-- Working data follows --
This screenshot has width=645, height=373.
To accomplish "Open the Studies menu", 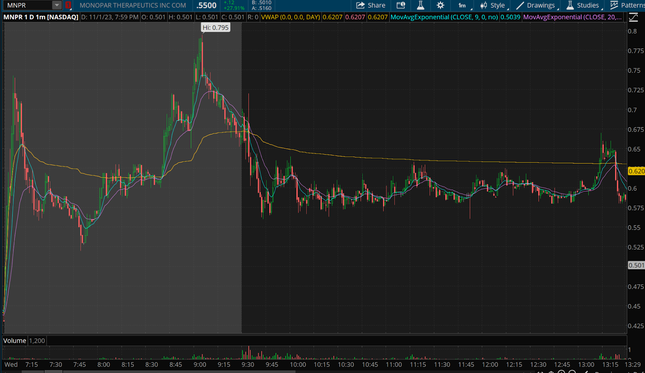I will [583, 5].
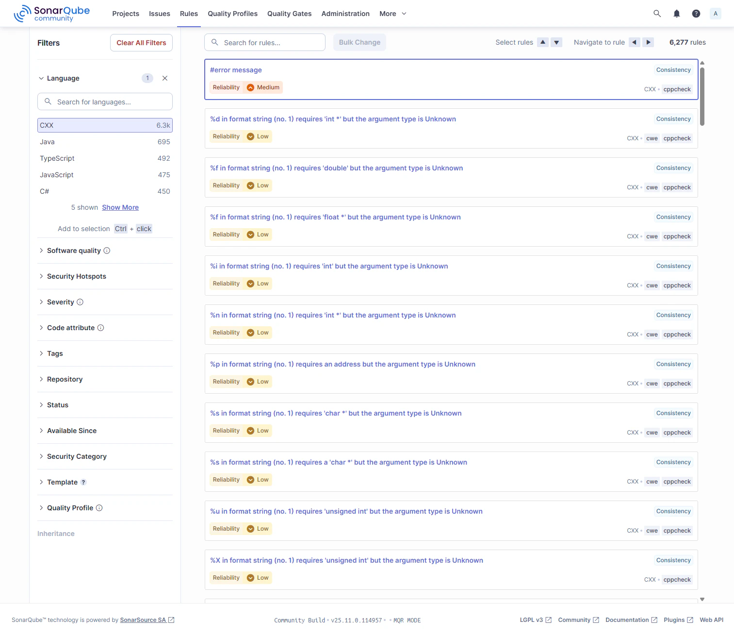The height and width of the screenshot is (636, 734).
Task: Open the notifications bell icon
Action: (x=677, y=14)
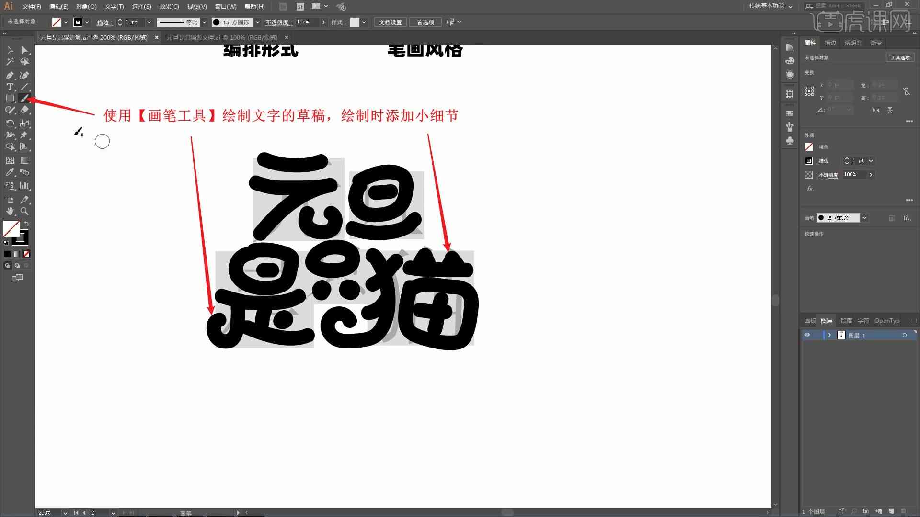This screenshot has width=920, height=517.
Task: Click the 元旦是只猫源文件 tab
Action: coord(222,37)
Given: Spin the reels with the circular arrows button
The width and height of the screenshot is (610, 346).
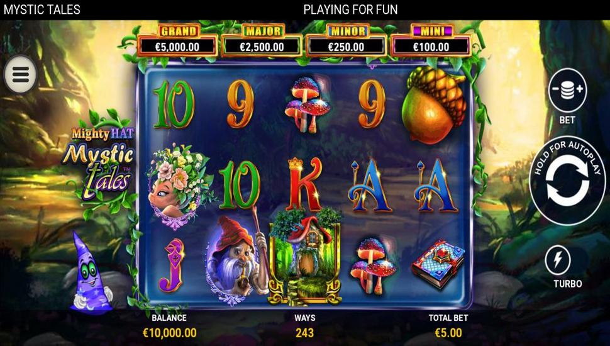Looking at the screenshot, I should tap(567, 181).
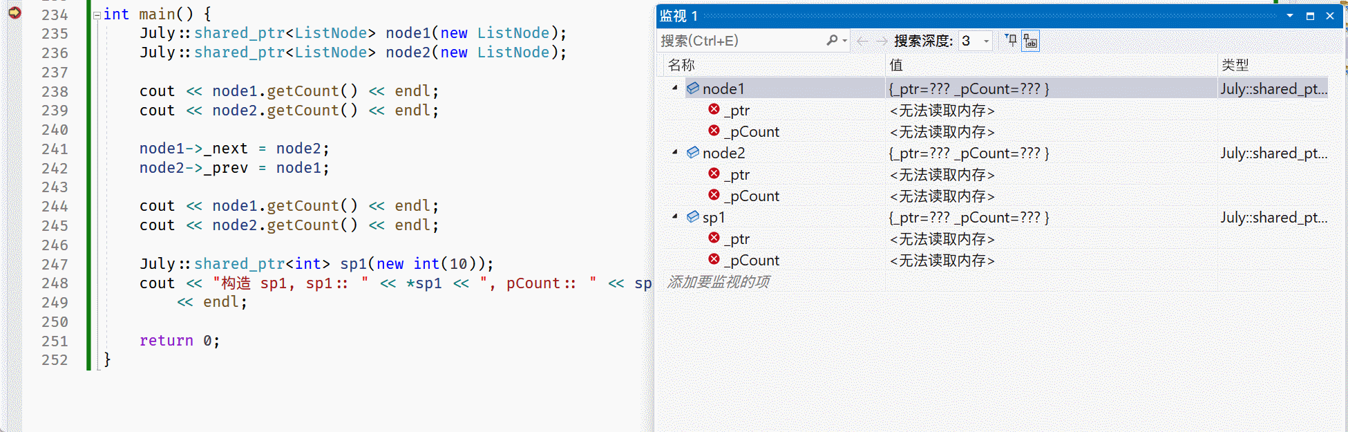Open the search depth dropdown
1348x432 pixels.
coord(986,41)
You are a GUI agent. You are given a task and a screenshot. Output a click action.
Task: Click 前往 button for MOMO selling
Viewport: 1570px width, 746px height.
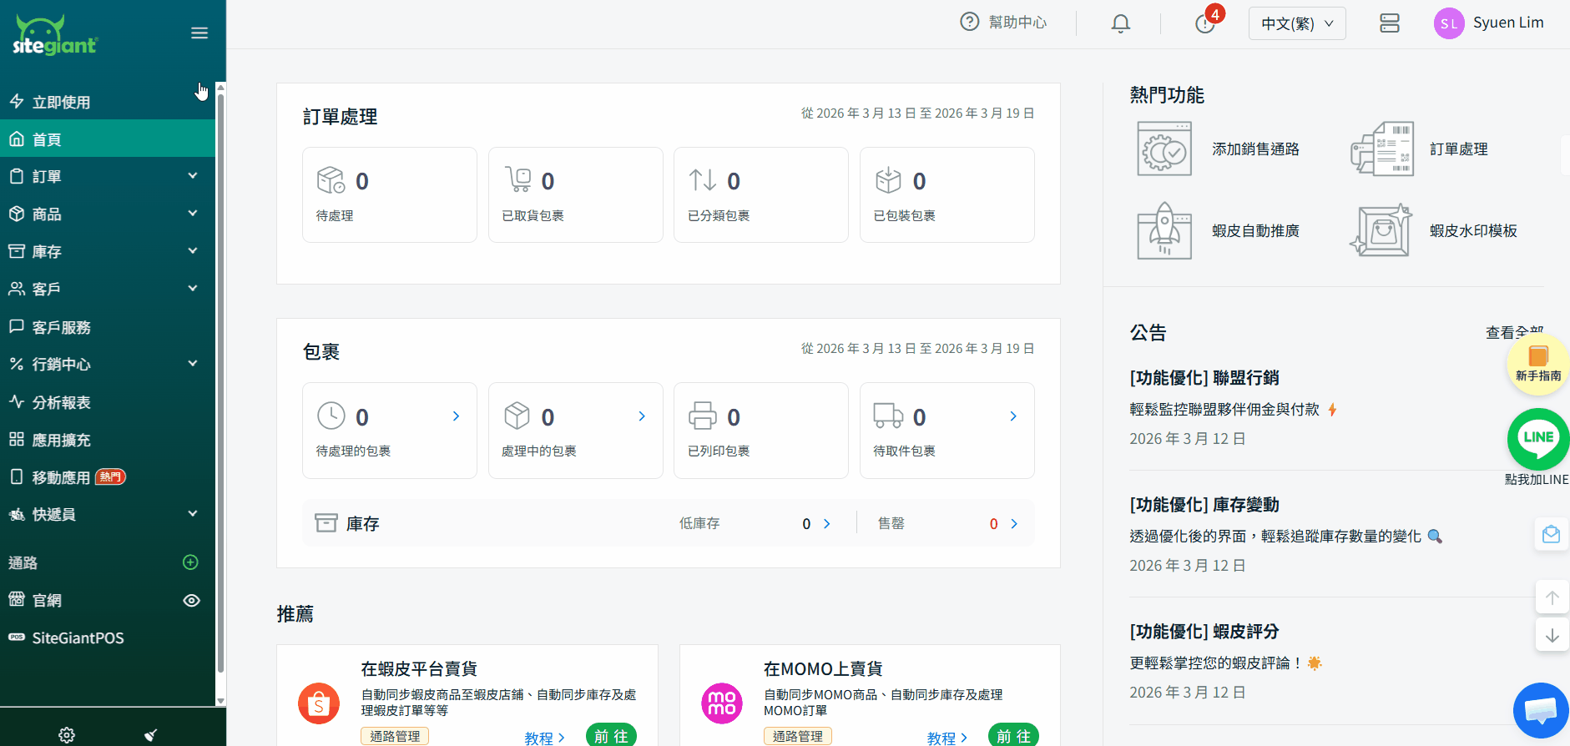[x=1013, y=735]
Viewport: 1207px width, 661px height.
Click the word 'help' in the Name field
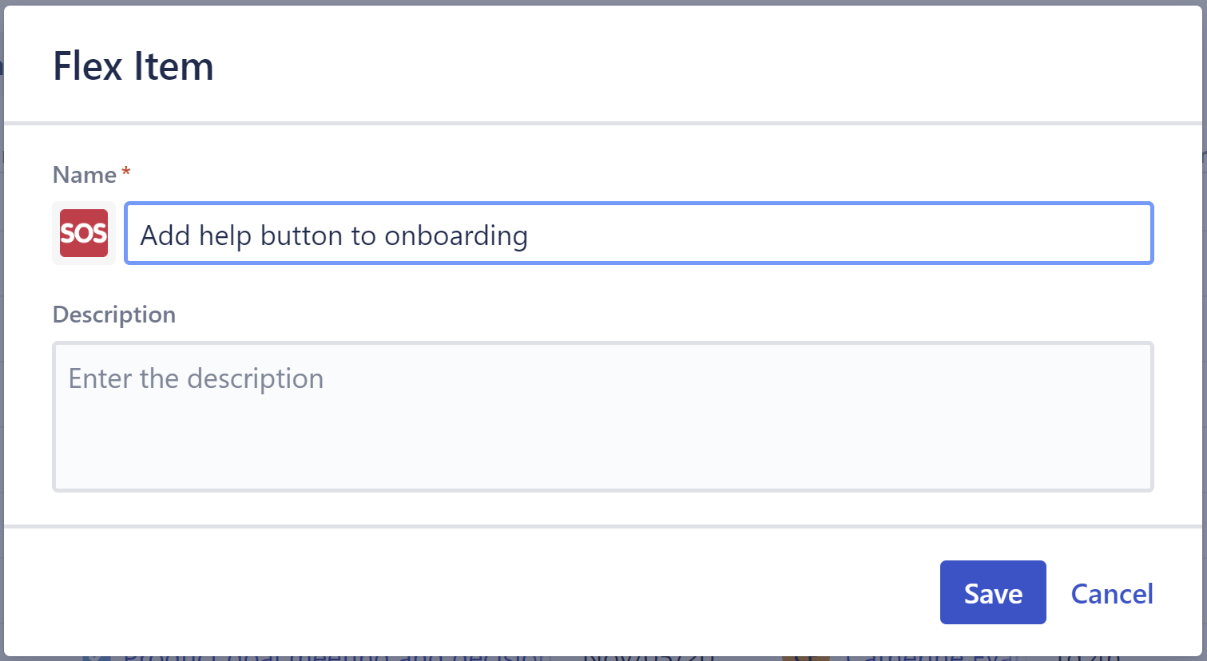[x=225, y=236]
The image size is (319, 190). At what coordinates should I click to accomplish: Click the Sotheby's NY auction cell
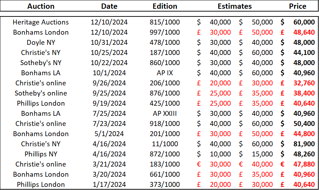41,63
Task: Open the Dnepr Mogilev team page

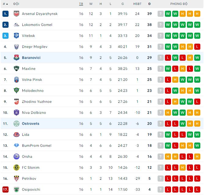Action: 35,47
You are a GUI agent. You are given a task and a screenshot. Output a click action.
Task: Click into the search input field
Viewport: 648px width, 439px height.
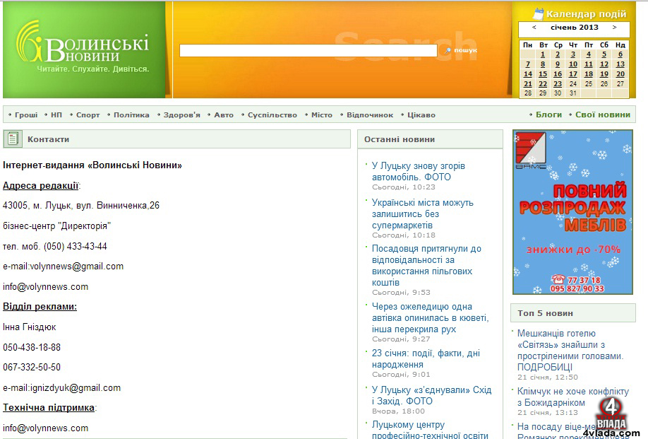tap(308, 50)
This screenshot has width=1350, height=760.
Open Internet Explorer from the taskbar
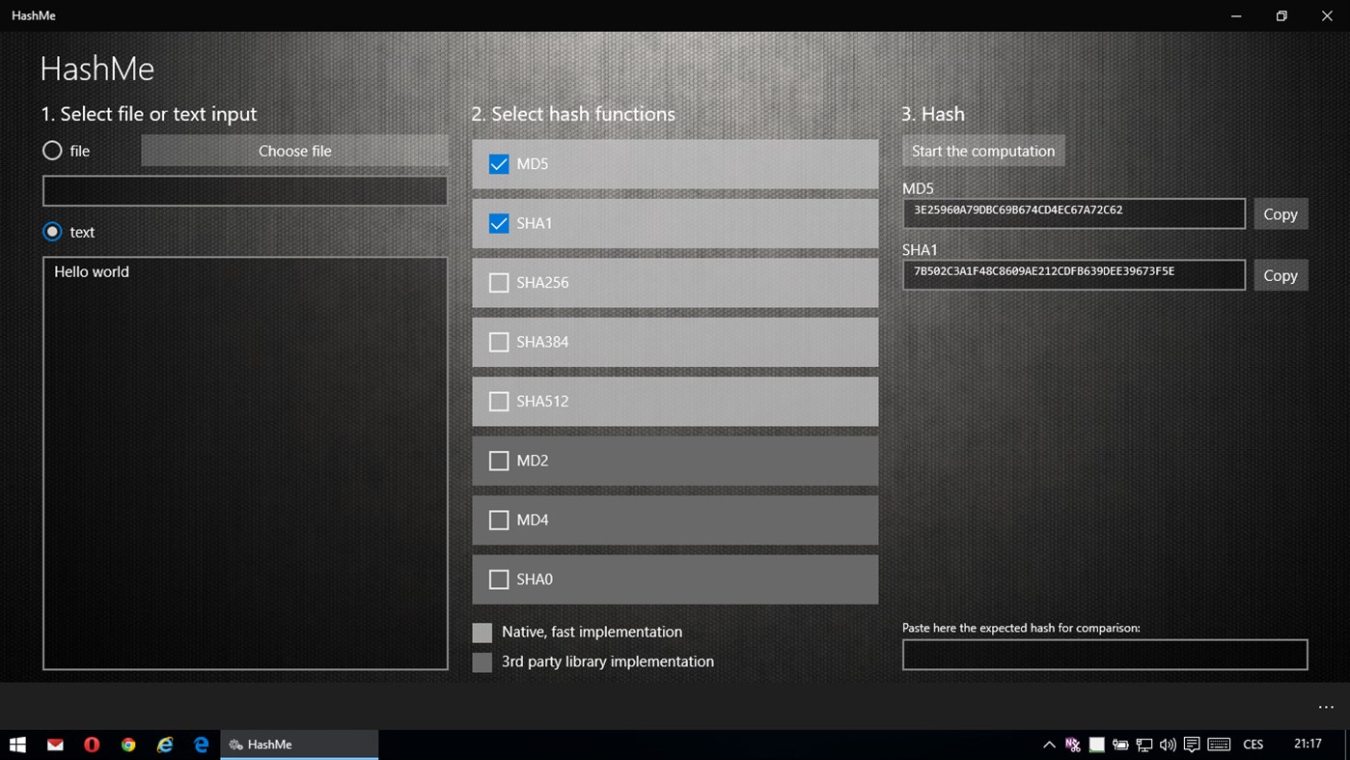pos(164,745)
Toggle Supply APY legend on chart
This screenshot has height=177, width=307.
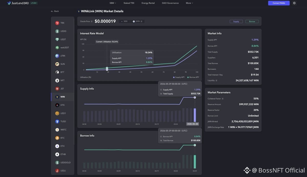click(x=179, y=77)
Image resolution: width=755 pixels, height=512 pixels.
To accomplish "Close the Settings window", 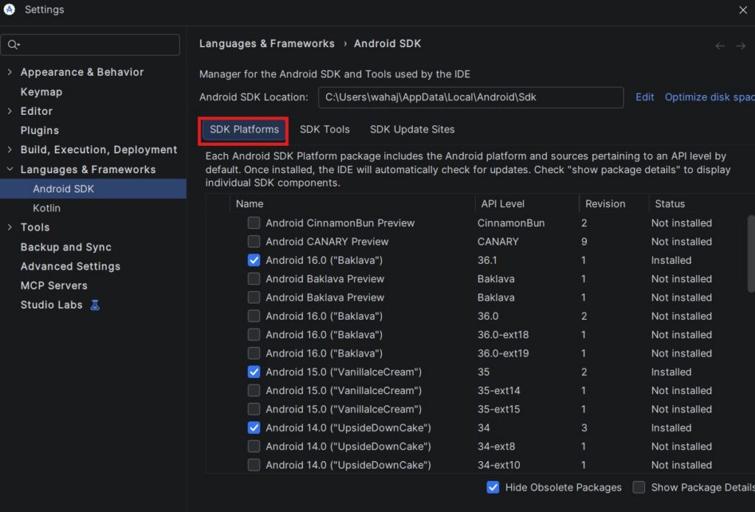I will 742,10.
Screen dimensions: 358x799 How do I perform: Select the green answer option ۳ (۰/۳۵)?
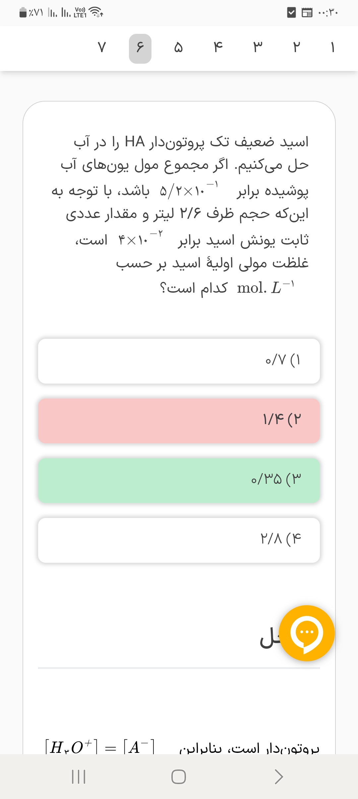coord(179,480)
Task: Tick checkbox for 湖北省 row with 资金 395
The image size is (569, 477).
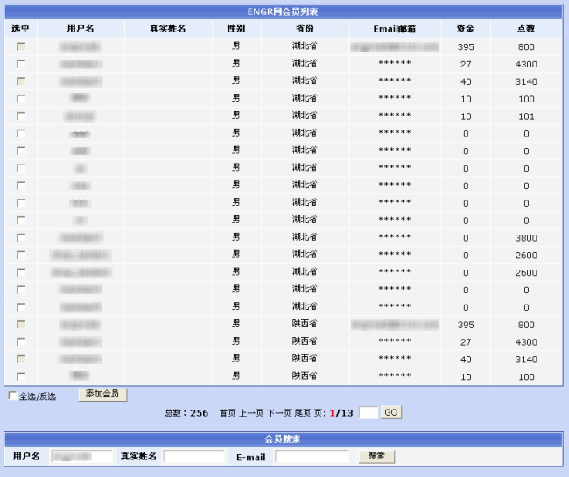Action: click(x=20, y=46)
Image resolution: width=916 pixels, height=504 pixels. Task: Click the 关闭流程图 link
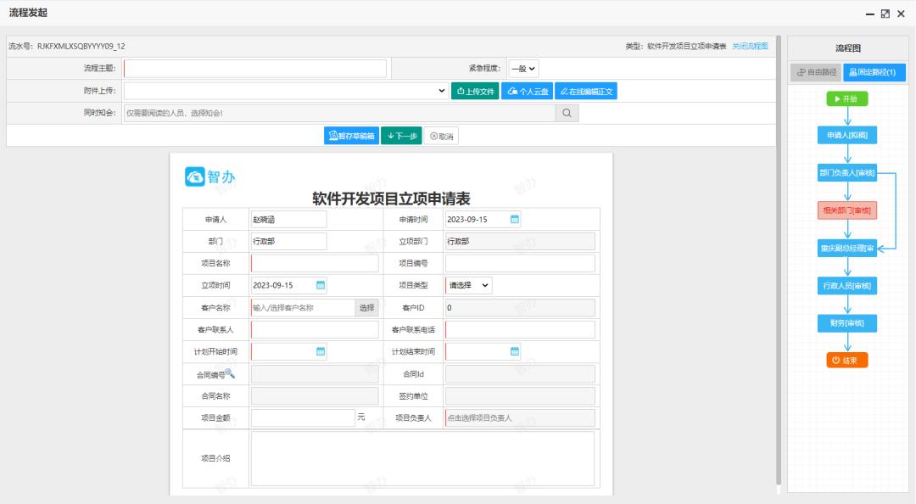(x=751, y=47)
-- Working data concluded --
→ What you need to do:
Show each line in the data where the string "button" appears.

→ Written reply:
Given: Spin the reels with the circular arrows button
Task: Click 前往 button for MOMO selling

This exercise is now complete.